Start of INFORMATION GIVEN

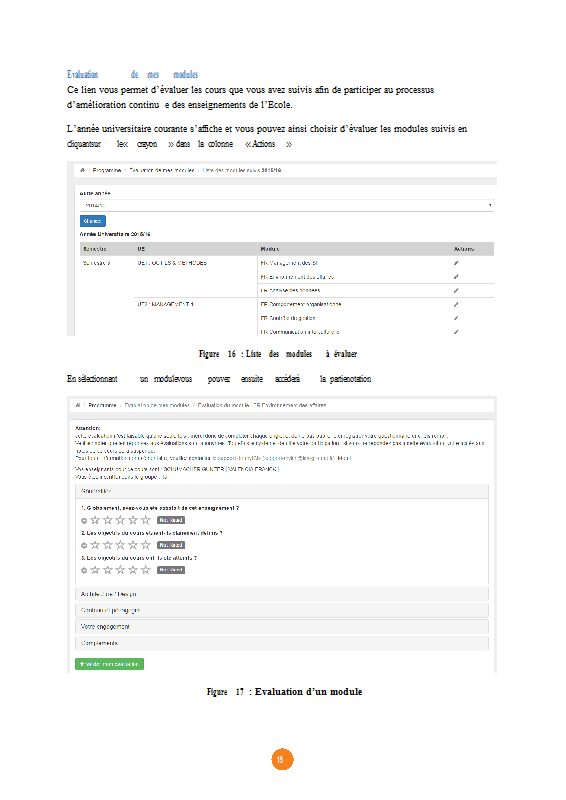Expand the 'Contenu et pédagogie' section
The width and height of the screenshot is (566, 800).
[282, 610]
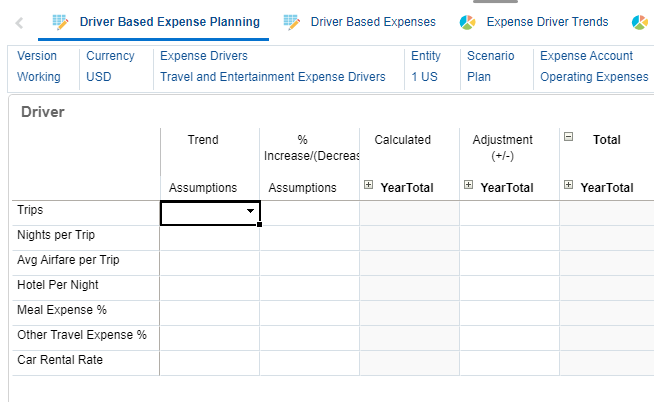Open the Trips Trend dropdown arrow

pos(250,212)
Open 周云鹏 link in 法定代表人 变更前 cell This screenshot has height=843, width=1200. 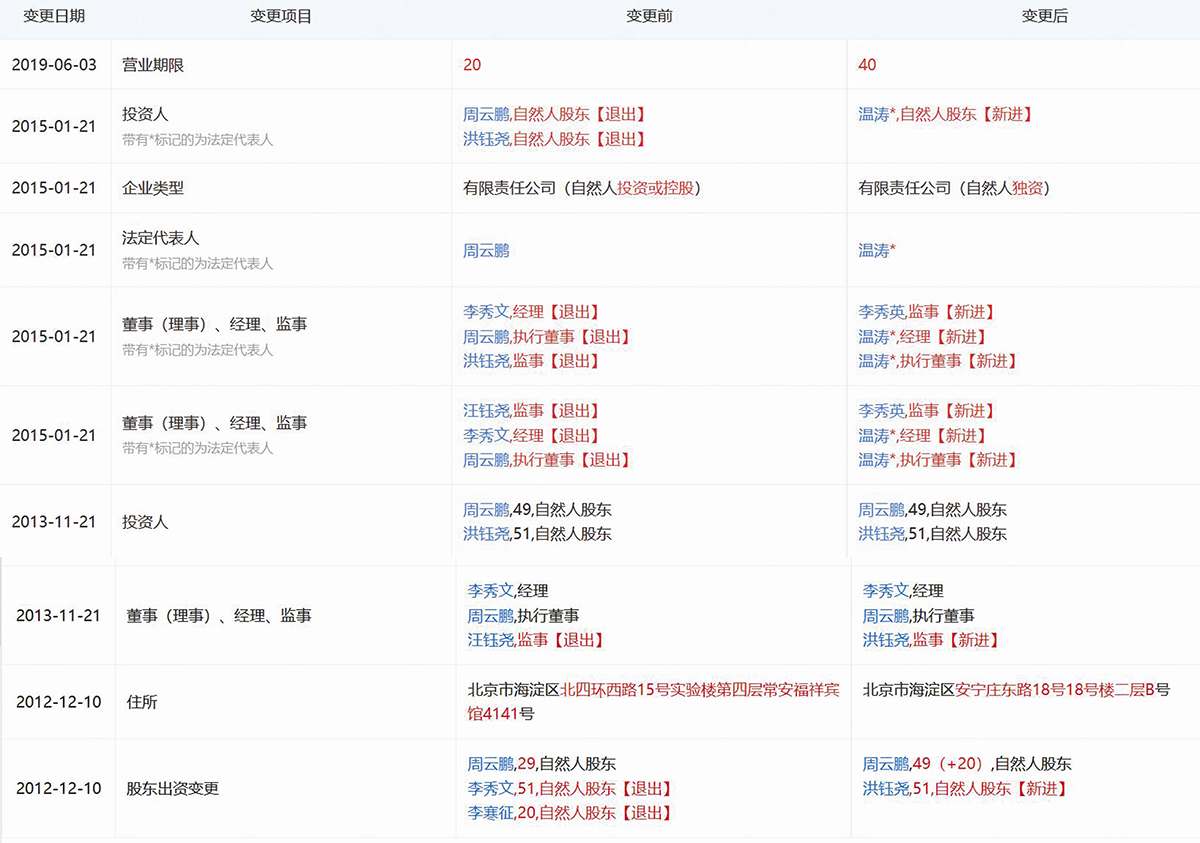coord(486,250)
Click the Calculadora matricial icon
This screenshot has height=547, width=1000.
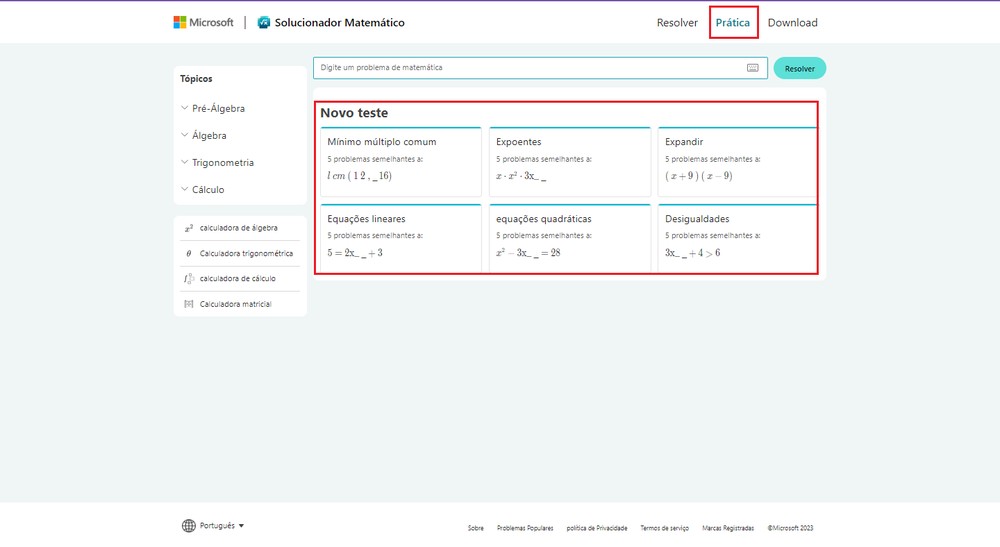188,304
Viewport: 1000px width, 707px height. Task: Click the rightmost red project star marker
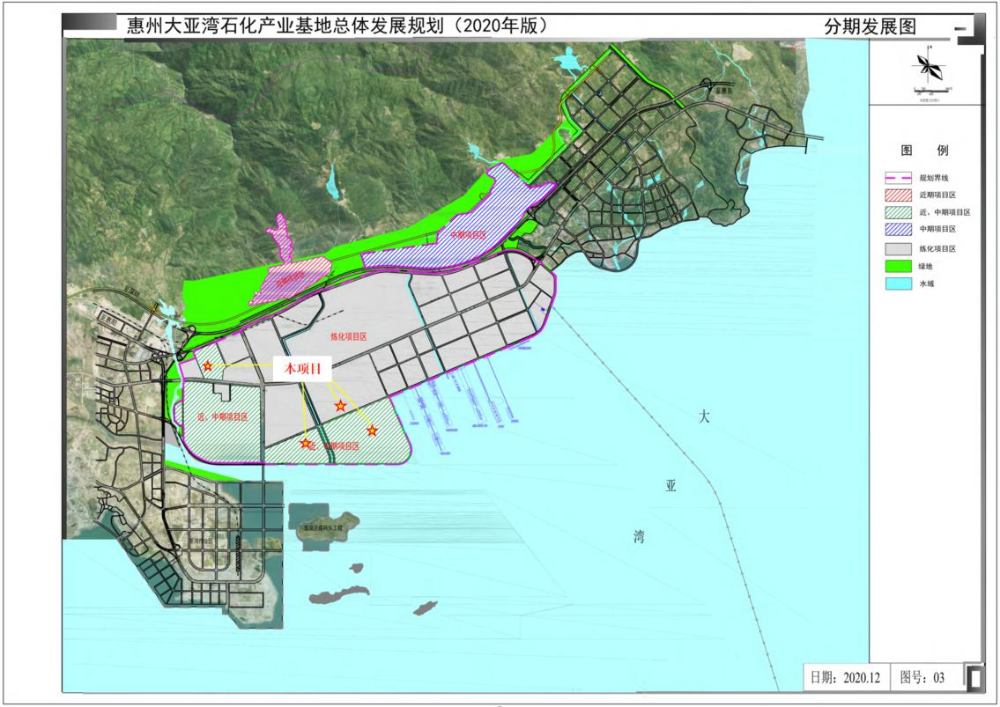coord(372,431)
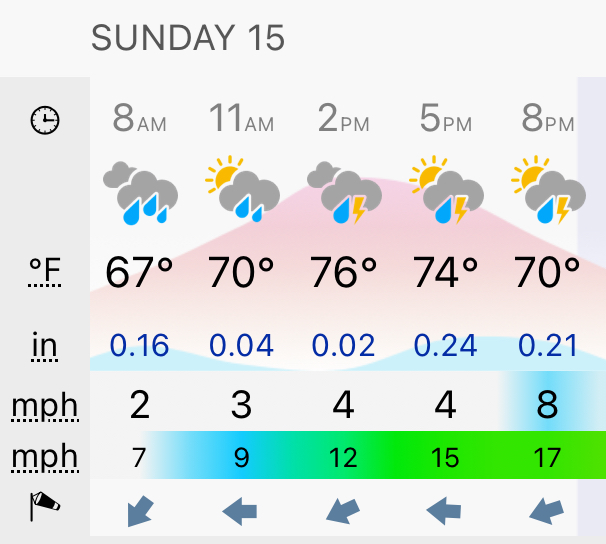This screenshot has height=544, width=606.
Task: Select the 8PM sun thunderstorm icon
Action: pos(548,189)
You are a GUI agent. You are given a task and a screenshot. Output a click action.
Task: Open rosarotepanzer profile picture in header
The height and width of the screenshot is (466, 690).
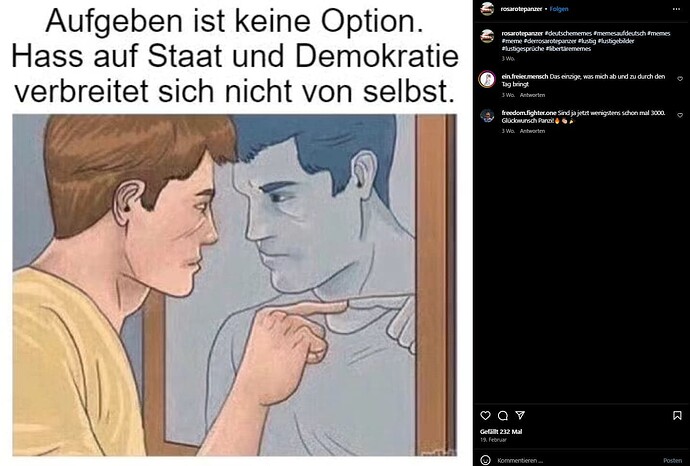tap(487, 9)
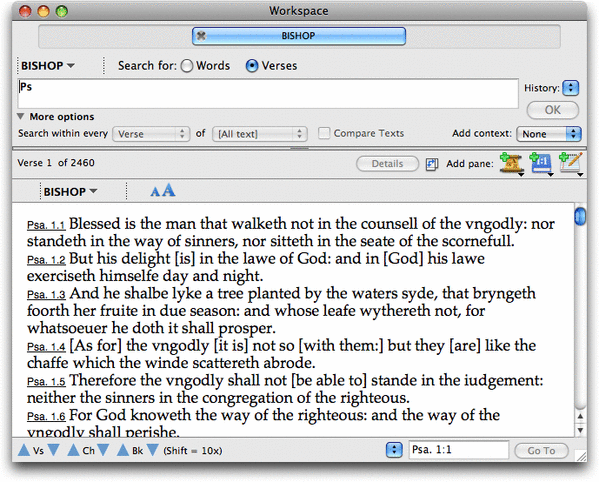Image resolution: width=599 pixels, height=482 pixels.
Task: Click the Go To button
Action: point(541,451)
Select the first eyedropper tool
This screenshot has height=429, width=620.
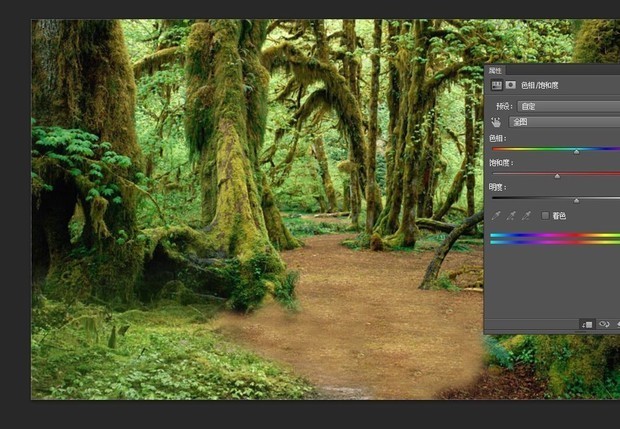pos(497,215)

End of INFORMATION GIVEN

EXERCISE: Copy out exactly the lines that begin at the line with "Click the Calculadora matricial icon" and end at the final line of the entries above. Leave out the pictures.

COMPLETED EXERCISE:
Click the Calculadora matricial icon
This screenshot has height=547, width=1000.
188,304
Viewport: 1000px width, 707px height. Task: Click the rightmost red project star marker
coord(372,431)
This screenshot has height=544, width=606.
Task: Select the 8PM sun thunderstorm icon
Action: pos(548,189)
You are a GUI agent. You are given a task and a screenshot. Output a click action.
Task: Open rosarotepanzer profile picture in header
The height and width of the screenshot is (466, 690).
tap(487, 9)
Image resolution: width=599 pixels, height=482 pixels.
Task: Click the Go To button
Action: point(541,451)
Select the first eyedropper tool
This screenshot has height=429, width=620.
pos(497,215)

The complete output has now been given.